▸ GIVEN REQUEST A: In the near-eye display passage, by what ratio may the planar waveguide extend out from the waveguide mount along its x-axis?

▸ SELECTION:
In the description that follows, the optical path components, spacing, and constraints are described with reference to the right eye 34R of an observer as represented in FIG. 2. As illustrated in FIG. 3, the same characteristics and constraints can optionally apply for the left eye, with parallel components and corresponding changes in component positioning. Further, certain embodiments of the present disclosure consider providing optical path components to the left and right eyes simultaneously. Therefore, the HMD encompasses both a monocular optical imaging apparatus and a binocular imaging apparatus.

As illustrated in FIG. 2, in an embodiment, a near-eye display system 12 includes an electronics module 14, an optics module 16 in electrical connection with, and coupled to, the electronics module 14, and a planar waveguide 18 coupled with the optics module 16. In an embodiment, a mount 54 is configured to mechanically secure the planar waveguide 18 with the optics module 16. The optics module 16 is operable to convey image-bearing light to the eye 34R via the planar waveguide 18. In an embodiment, the optics module 16 includes a projector operable to generate a full range of angularly encoded image-bearing light beams.

In an embodiment, the projector is a color field sequential projector system operable to pulse image-bearing light of red, green and blue wavelength ranges onto a digital light modulator/micro-mirror array (a “DLP”) or a liquid crystal on silicon (“LCOS”) display.

In an embodiment, the near-eye display system 12 houses an integrated camera 70. The camera 70 may include a camera flash and/or a light source 71 as shown in FIGS. 4 and 5.

As illustrated in FIGS. 4 and 5, the planar waveguide 18 may extend out from the waveguide mount 54 by a ratio of 1.5:1 or more along its x-axis, wherein the waveguide mount 54 connects to less than 50% of the planar waveguide 18 periphery. In this embodiment, the majority of the planar waveguide 18 is suspended in front of the eye 34R. In an embodiment, the optics module 16 may be detached from the electronic module 14.

▸ THE DATA:
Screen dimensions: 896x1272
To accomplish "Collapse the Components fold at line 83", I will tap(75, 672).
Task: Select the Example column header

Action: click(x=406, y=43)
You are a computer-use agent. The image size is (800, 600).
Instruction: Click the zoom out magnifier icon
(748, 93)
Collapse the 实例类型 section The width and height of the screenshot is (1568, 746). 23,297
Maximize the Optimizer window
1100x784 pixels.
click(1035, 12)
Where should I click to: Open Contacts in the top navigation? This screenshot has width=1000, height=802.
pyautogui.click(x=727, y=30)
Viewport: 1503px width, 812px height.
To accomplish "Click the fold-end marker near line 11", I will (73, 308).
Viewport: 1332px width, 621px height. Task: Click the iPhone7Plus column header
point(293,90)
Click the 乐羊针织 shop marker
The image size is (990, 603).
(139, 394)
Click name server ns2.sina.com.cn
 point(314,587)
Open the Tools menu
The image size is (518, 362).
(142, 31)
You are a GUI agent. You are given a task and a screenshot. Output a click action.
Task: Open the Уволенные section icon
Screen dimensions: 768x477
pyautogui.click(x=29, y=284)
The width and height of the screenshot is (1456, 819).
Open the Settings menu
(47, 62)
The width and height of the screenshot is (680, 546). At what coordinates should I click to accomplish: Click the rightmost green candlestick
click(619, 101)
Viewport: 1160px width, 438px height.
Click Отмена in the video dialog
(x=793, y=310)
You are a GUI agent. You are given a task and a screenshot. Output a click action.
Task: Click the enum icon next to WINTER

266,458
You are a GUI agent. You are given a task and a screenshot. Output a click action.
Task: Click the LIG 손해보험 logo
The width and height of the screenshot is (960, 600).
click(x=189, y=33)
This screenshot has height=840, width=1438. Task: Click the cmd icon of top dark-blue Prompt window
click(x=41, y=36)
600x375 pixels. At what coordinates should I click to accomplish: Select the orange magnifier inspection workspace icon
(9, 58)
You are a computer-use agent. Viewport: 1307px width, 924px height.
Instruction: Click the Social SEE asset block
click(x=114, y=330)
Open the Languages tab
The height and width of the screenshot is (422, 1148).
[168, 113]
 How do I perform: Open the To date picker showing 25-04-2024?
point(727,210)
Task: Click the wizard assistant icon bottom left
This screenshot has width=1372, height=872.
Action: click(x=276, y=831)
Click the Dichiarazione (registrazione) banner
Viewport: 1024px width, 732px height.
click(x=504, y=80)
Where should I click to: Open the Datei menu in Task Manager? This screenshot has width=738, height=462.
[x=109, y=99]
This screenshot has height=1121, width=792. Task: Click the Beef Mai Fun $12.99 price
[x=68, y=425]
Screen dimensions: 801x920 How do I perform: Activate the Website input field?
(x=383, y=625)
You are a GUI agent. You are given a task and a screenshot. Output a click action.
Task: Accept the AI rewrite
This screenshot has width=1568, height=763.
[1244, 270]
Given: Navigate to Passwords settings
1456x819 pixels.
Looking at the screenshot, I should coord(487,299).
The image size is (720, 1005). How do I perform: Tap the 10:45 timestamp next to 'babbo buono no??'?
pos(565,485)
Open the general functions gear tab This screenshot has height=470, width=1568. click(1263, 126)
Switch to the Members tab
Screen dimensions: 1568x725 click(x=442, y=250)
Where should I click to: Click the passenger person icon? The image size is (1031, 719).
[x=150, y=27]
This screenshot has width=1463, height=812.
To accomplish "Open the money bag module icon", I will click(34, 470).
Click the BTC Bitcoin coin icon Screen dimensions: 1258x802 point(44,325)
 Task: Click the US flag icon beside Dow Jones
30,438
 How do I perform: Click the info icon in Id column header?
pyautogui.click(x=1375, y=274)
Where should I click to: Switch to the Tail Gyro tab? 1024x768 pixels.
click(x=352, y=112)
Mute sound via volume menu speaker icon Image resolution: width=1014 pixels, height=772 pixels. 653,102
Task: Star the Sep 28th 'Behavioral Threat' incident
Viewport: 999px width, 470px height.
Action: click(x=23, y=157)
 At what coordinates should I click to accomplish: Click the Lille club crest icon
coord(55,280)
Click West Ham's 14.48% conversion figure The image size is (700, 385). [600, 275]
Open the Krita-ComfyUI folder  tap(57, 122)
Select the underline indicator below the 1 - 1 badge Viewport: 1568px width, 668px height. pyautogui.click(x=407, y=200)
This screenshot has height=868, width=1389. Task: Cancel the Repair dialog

▸ GIVEN REQUEST B: Copy out the lines of the listing from its first line up to and including the line with "pyautogui.click(x=727, y=30)".

▸ FULL RESPONSE A: 1.5:1 or more

▸ FULL RESPONSE B:
Screen dimensions: 896x1272
To accomplish "Collapse the Components fold at line 83", I will tap(75, 672).
Task: Select the Example column header

Action: click(x=406, y=43)
You are a computer-use agent. The image size is (800, 600).
Instruction: Click the zoom out magnifier icon
(748, 93)
Collapse the 实例类型 section The width and height of the screenshot is (1568, 746). 23,297
Maximize the Optimizer window
1100x784 pixels.
click(1035, 12)
Where should I click to: Open Contacts in the top navigation? This screenshot has width=1000, height=802.
pyautogui.click(x=727, y=30)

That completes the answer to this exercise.